In this culture we worship the untethered, those living on the road, those not exactly homeless, but away from home at the moment. We worship the holy road trip and our sacred mid-century moderne motels. We seek road food, not precisely sustenance but more like deliverance. It makes us famous when we eat at a place once featured on the Road Food Podcast or on an episode of Diners, Drive-Ins, and Dives. Forgetabout the fact that their fame stabbed most of them in their back. Popularity robbed them of their ambiance. Tourists stole their local character. They came to value consistency over their native brilliance, Wandering away from their originating purpose. They became a destination imbedded within a Wandering culture.

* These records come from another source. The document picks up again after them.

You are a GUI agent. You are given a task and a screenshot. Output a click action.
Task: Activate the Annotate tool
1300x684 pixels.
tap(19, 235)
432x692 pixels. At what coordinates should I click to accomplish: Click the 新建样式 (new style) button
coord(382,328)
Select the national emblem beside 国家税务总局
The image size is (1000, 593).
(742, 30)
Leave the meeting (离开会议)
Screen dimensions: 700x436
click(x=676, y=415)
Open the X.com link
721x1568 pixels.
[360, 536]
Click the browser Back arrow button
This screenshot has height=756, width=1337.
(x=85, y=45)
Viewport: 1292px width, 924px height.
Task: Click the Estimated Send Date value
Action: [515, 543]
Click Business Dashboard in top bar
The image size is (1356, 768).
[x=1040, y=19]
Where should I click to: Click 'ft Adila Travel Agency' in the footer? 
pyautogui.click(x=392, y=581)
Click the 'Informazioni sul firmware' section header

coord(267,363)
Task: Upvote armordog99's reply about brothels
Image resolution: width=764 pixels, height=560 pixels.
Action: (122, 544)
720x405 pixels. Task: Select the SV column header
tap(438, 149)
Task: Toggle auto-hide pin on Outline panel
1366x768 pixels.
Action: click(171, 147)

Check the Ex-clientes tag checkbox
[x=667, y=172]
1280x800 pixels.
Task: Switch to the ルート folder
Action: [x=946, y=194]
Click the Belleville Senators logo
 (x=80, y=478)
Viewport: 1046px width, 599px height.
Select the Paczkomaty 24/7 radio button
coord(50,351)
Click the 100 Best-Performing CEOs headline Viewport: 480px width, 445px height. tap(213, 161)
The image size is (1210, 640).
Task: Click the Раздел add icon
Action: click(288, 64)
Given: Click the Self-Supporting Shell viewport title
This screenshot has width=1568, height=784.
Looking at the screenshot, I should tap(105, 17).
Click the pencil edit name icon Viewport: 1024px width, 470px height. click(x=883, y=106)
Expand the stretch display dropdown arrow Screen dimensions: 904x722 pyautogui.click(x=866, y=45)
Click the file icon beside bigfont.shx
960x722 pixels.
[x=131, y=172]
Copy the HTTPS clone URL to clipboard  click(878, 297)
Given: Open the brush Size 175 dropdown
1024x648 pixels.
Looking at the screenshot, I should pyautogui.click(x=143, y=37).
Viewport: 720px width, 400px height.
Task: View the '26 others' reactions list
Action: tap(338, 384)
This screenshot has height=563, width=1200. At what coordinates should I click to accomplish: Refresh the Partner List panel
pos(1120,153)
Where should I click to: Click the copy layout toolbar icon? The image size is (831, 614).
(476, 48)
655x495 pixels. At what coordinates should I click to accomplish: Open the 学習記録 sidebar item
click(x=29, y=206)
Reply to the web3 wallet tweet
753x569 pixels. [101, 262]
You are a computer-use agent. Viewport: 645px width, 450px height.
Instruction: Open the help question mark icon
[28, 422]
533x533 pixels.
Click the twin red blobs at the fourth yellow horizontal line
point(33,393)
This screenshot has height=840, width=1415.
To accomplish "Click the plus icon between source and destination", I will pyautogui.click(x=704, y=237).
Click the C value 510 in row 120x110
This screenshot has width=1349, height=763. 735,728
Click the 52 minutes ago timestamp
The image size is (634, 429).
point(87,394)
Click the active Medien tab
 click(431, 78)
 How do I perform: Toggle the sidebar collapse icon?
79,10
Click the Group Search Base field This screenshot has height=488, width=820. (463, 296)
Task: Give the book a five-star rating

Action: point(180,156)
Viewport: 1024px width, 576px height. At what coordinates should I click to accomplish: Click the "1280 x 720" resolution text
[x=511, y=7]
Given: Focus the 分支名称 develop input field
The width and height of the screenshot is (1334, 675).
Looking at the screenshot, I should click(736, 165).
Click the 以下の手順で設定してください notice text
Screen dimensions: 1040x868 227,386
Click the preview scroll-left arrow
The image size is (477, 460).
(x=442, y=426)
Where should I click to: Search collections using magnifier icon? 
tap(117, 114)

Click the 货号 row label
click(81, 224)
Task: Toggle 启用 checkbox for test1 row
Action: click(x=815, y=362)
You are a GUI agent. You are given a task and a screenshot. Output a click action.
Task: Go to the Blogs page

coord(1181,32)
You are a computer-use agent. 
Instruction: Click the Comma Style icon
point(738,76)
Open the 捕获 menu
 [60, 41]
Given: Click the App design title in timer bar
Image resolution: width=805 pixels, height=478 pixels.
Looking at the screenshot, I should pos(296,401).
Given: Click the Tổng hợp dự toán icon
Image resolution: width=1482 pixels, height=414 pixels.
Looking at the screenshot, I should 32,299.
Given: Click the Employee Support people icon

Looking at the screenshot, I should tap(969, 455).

They lost their local following before they lost their soul.

I cannot successfully argue against the refreshment a little Wandering provides. It's the universal palate cleanser when bored and the reliable reassurer when overwhelmed. Let's Get Away From It All serves as the universal prescription for whatever ails anyone. It's not avoidance if you're moving forward. It's not really a dance if nobody knows the moves beforehand. It might qualify as a trance, a necessity by convention, an innate imperative. I see a horse and carriage and I imagine myself seated like a goddamned king in the back of the thing, regally reviewing the anonymous storefronts before me, heading back to precisely where I started, and departing refreshed and strangely reassured that at least something's right with this world. I'll very likely insist that the experience was well worth the expense. For a moment I was lost someplace else instead of just feeling lost at home. I was headed somewhere in somewhat sumptuous fashion. I was briefly a somebody heading nowhere instead of a nobody headed there. Man, but we sure do love to take ourselves on rides!

(Author's note: The above was a deliberate side trip on the road to performing my SetList, an utterly deliberate irrelevance within the SetTheory stories, a Wandering.)